At its core, The Lek is also about the lengths men will go to fuck a hot chick. Even to the point of risking life and limb.
But what is a “lek” anyway?
“Lek mating” is a scientific term that refers, according to Wikipedia, to an “aggregation of male animals gathered to engage in competitive displays and courtship rituals, known as lekking, to entice visiting females which are surveying prospective partners with which to mate.”
In the post-apocalyptic world of The Lek, procreation is regulated by a centralized government authority, which oversees a number of districts organized by labor specialty. Due to radioactive fallout and toxicity from rampant pollution, the global population has collapsed. As has man’s reproductive abilities. Sterility is widespread. This puts a high premium on healthy women capable of delivering successful births. And a value, though by no means a substantial one, on verile males able to play their role in the game. But just as in biology, where sperm is cheap and eggs are expensive, it is the fertile “Queen Bees” who are given the greatest status, and exercise the right to choose their own pool of male suitors. They hold all the gatekeeping cards to the next generation. Though to be clear, it’s expected they perform prodigiously once a mate has won his Lek gauntlet. The New Humanity ain’t gonna birth itself.

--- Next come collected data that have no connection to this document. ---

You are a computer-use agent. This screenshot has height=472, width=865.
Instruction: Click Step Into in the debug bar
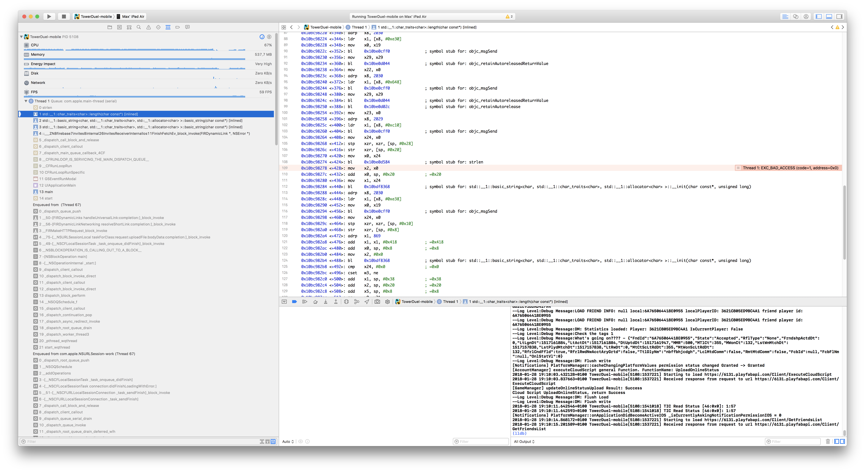[325, 302]
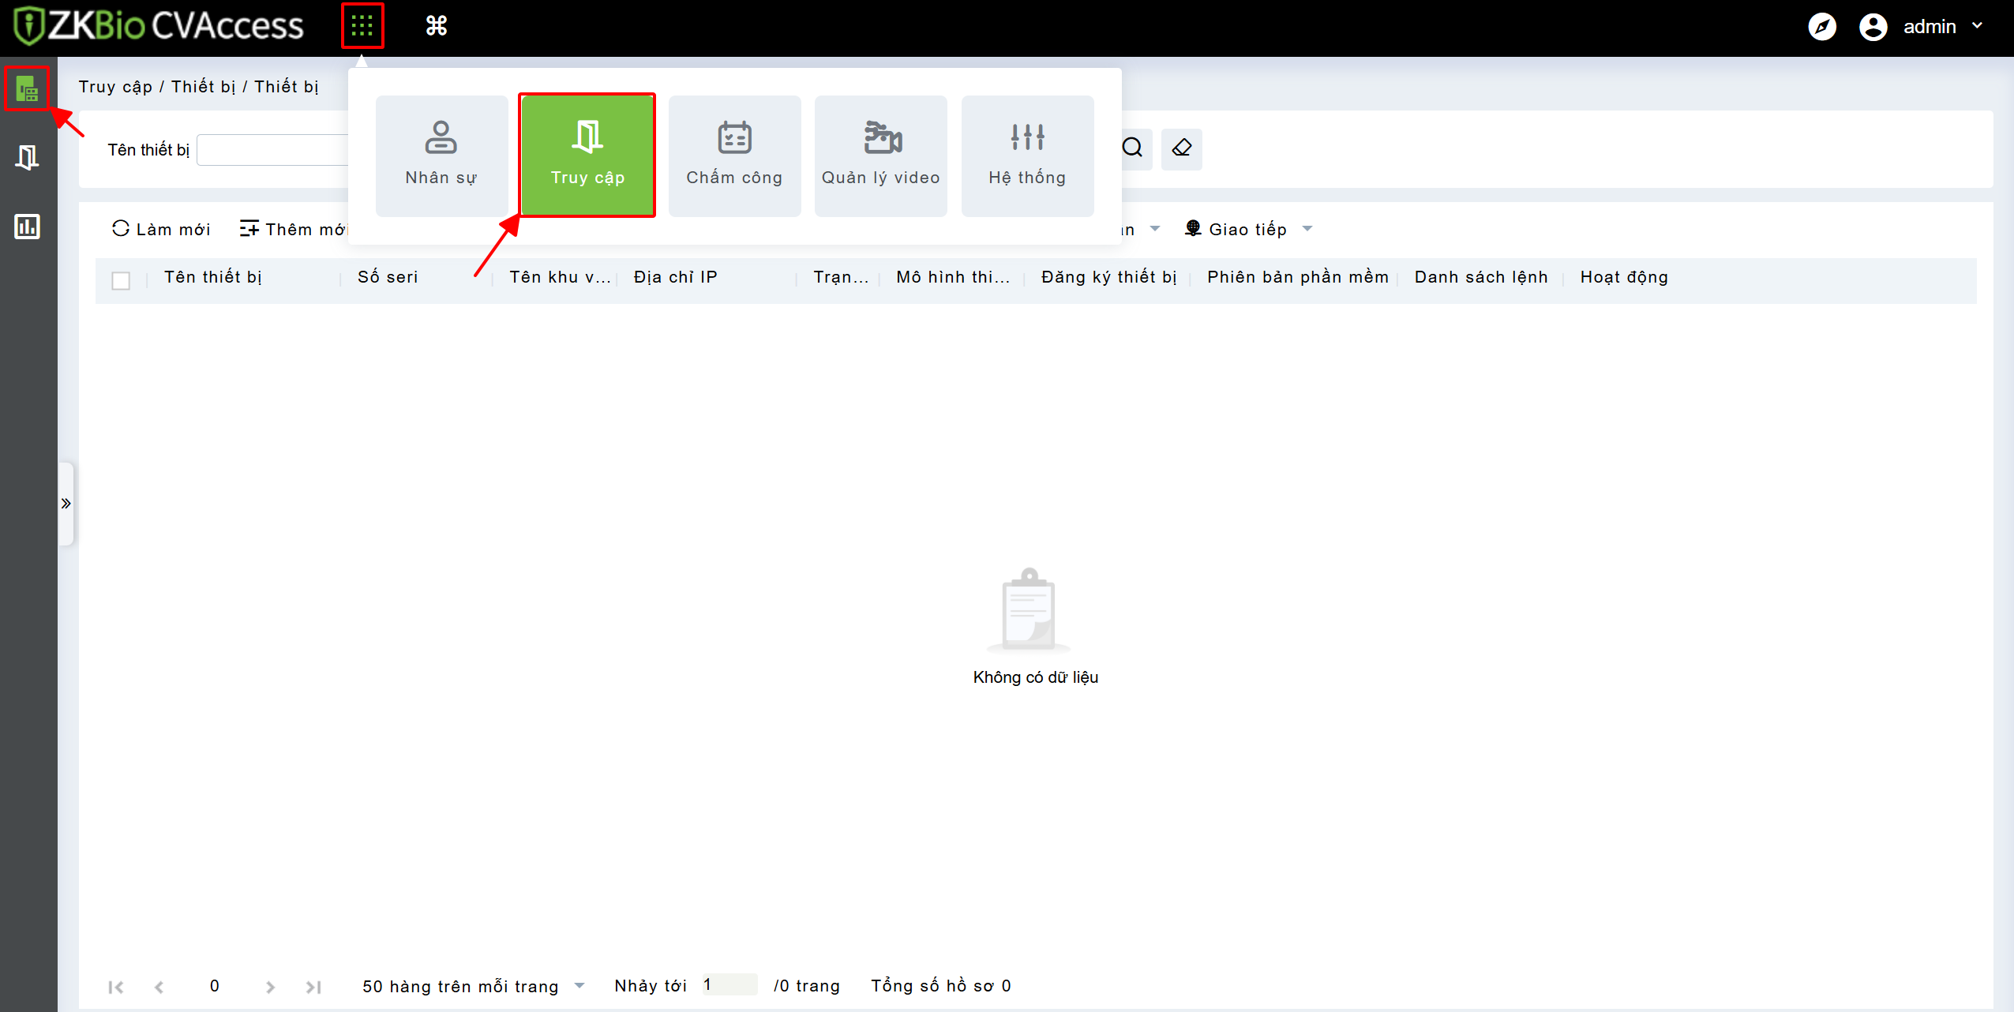Image resolution: width=2014 pixels, height=1012 pixels.
Task: Open the reports chart sidebar icon
Action: [x=28, y=227]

The Lek contest is held in a massive, labyrinthine skyscraper-sized structure built into the side of a mountain, and is comprised of twelve deadly challenges. Whoever manages to survive until the end is the winner.
Incidentally, and this was something I picked up mainly via osmosis while writing The Lek, but there is a global declining birthrate, in addition to worldwide declining sperm count and male fertility. When you combine those two factors with increasing industrialization, economic disparities and systemic collapses, and the fact that more and more women put off marriage and pregnancy until later in life, and you have a vicious cocktail for a population collapse. This is something Tesla CEO Elon Musk has been warning about for years, and become more vocal about recently.

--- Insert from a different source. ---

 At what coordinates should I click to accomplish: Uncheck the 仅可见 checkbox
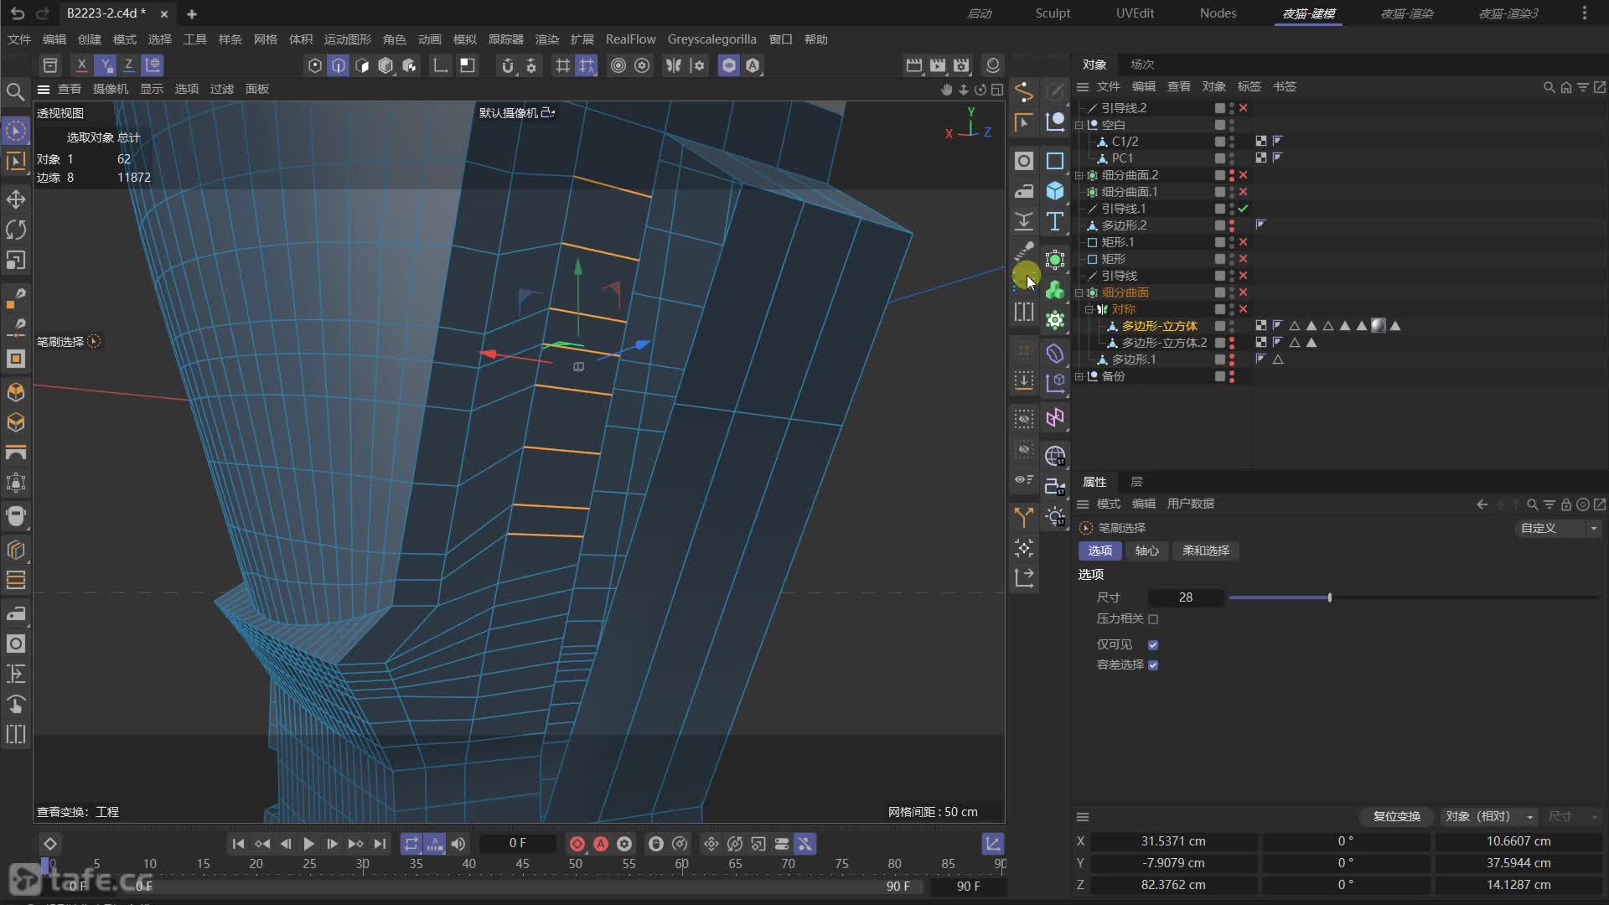1153,644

I tend to be drawn toward stories that give me the opportunity to explore social issues or cultural phenomenon with a darkly humorous narrative vehicle. Like many writers, I’m constantly amused by humanity, and all its quirks. Especially my own.
That’s not to say I tried to make The Lek some great intellectual work. I’m not an academic in the strict sense. I don’t write to educate or preach. I write to provoke. I write to to entertain. To share my voice. I write because I thoroughly enjoy getting into the flow of a story.

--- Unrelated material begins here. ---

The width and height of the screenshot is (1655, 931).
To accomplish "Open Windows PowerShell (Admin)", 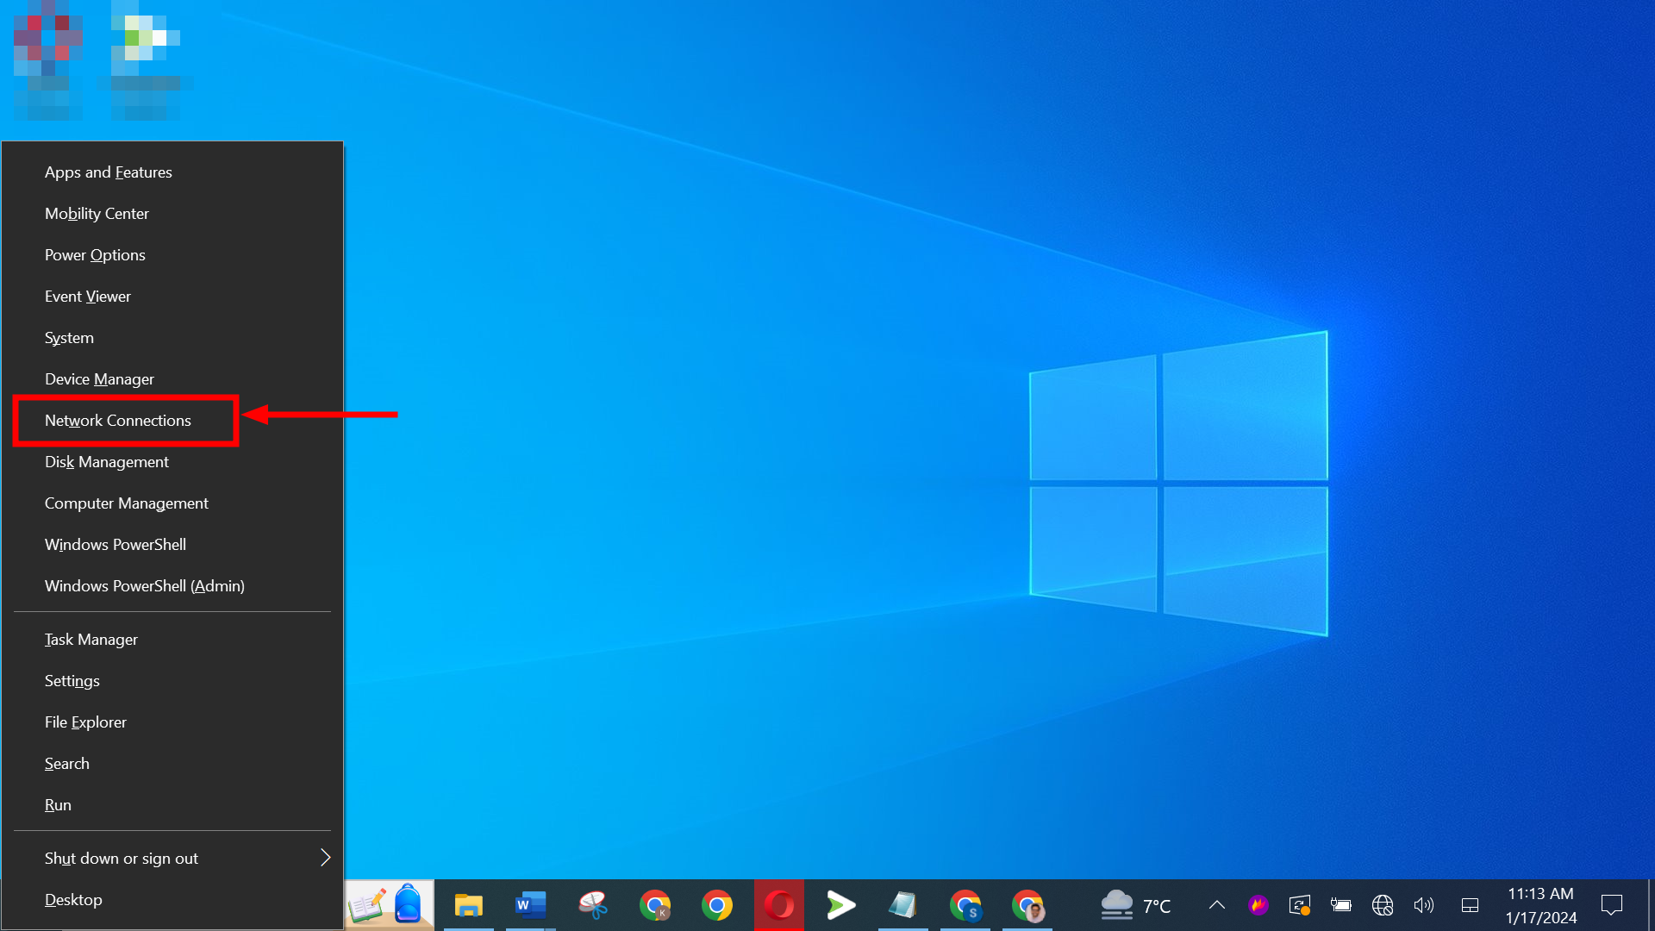I will pyautogui.click(x=144, y=585).
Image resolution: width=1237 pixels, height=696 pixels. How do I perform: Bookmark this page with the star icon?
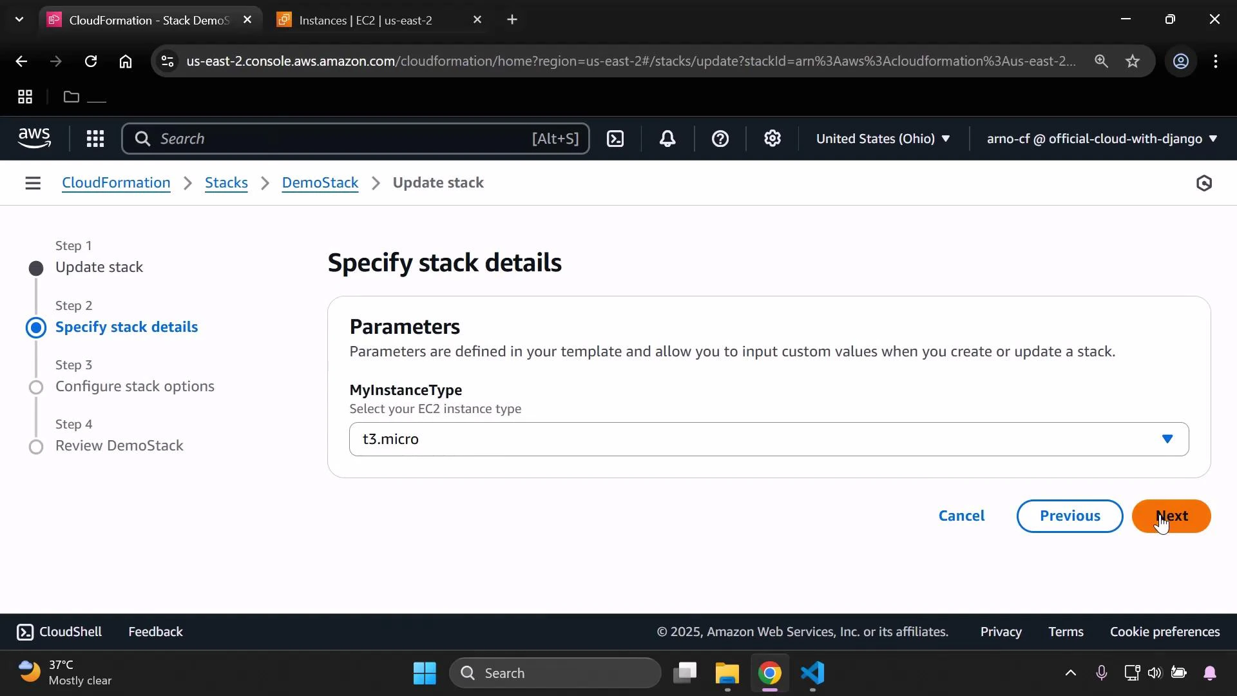1133,61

Hopefully, I’ve written an engaging, relatable, and relevant book in The Lek. I wrote this story in the spring of 2019. Technically, it’s my third novel, but the second that I’ve self-published. I hope you enjoy it. Please feel free to leave reviews or offer feedback.
Finally, a special thanks to Handpedia, a freelance artist on Fiverr, who designed the cover art for my book. I wanted something with a trippy, retro design. Something that was reminiscent of sci-fi book covers from the 1970’s, such as those seen on Kurt Vonnegut or Philip K. Dick novels. I think Handpedia did a great job bringing my concept to life.